Hooking up a machanical joystick and Start/Stop buttons to work with Mach3 CNC Software
Here is an easy way to hook up a mechanical joystick to Mach3 CNC software.
There are two ways to go about hooking up a mechanical joystick to Mach3
1. Via the Pc parallel port - this way will work, but you are using 4 input pins that can be used for limit switches or other inputs
2. Hook up the mechanical to a USB gamepad (some modifications needed)
I will show here how I modified a USB game pad to run Mach3 software.
The reason I needed to use a Joystick is I wanted to control my hot wire CNC foam cutter with a large, robust manual joystick - just like the one in the picture below.
I purchased the joystick at All Electronics, you can find it here: https://www.allelectronics.com/category/293/joysticks/1.html
The next step is to get a USB gamepad, and take it apart. There will be many different gamepads available - choose a cheap one and make sure it works before you take it apart.
Please note that this blog describes what I did, I take no responsibility for any damage or any injury resulting from following these steps.
I used a $15 game pad - but you can find them for less than $10
Remove the cover. We will use the following buttons - but you can remove and add as much as 14 buttons / functions
The two Joysticks and the two sets of two buttons shown on both ends of the bard will not be used. To make it simple - I removed the two switches at the edge of the board and left the
joysticks in place (although they will not be used)
The game pad switches are hooked up in a simple way - one side of a switch is common (ground), and the other is connected to the other side of the USB chip (the brain of the game pad)
We would replace the switches that used by the gamepad with our own switches.
In this example I will be using the up/down/left/right keys in Mach3 as well as Start, Stop, Feed UP and Feed Down.
The first step is to remove the original switches that we will replace, these are the two on the right and the left on the picture above. If you look closely you will notice that one line is common to all the switches - this line is the ground line.

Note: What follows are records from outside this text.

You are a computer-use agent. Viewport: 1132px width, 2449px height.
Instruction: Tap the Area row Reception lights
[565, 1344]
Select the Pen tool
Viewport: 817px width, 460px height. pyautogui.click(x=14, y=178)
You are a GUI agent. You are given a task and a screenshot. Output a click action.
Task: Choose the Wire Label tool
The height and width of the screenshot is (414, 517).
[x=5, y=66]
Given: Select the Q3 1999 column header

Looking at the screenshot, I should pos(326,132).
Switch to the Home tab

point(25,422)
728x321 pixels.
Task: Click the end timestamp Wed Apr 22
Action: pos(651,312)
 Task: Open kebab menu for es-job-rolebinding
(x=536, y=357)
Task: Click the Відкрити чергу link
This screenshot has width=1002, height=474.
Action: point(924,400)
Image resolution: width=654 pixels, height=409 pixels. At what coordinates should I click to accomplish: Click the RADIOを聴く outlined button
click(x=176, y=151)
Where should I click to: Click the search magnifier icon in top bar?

This step is a bit tricky - you will need to find which of the 3 lines is the ground.
One way to do that would be to use a continuity meter. place the meter between two of the pins and press a button - if you see a short, then you found two of the leads for a specific switch.
Do the same for the other switch.
Another way, is to hook up the gamepad and then take a short wire and short two of the pins.
If you shorted one of the pins to ground, then you found the ground and the switch, if you shorted two of the switches - nothing will happen.
Please keep in mind you are doing this on your own risk !!!
Another way is to simply follow the line that goes to all the switches - this line will be the ground line.
In the picture above pin 3 is ground, and pins 1 and 2 are the switches.
Next step is to solder extension wires from pins 1 and 2 to the large Joystick
It is not really important which pin goes to which switch since we will set up the Mach3 key grabber at the last step.
At this point I will stop working on this Gamepad and move on to a different one I purchased today at a local electronics store.
This gamepad is made by a company called AlienWare. The modifications are much easier.
So once again, open the cover and you will see the board as shown below
On the right side you will see where the 4 switches used to be and on the left the other 4.
There are total of 20 switches on this board all can be programmed to work with Mach3.
The next step is to solder wires from where the switches used to be to your joystick
If you follow the traces on the board you will notice that there is a line that goes to all the switches, this line is the ground line and it is the common line to all the switches.
The other side of the switches will connect to your Joystick (these are circled in the picture above).
Next step is to hook up the joystick, The joystick has 4 switches, we would connect them where one wire will go to all the common connectors and another 4 wires will go to the other side of the switch. Make sure to connect them to the N.O connector and not the N.C
N.O - Normally Open
N.C - Normally Closed
The picture above shows the yellow wires are the common and the black wire is soldered to 4 yellow wires - this will go to the ground pad on the game pad
The next step is to connect the other side of each switch to the 4 remaining wires
Shown in the video below. Use a bit of hot glue to keep the wires from pulling off
Now solder the 4 wires from the Joystick onto the board. In the picture below, the black wire is the common (the Ground). Place some hot glue to hold the wires in place
Now do the same for the other side - and add as many lines as you like - on this game pad you can use up to 20 inputs.
The picture above shows the two joysticks and another button that can be used as the stop button.
Now - testing.
In the mach3 directory, you will find the executable file named "Keygrabber" run this file and
make sure that your gamepad shows up (you will have to enable it - since by default is is not enabled)
Now test the joystick - you should be able to see a value for each switch pressed.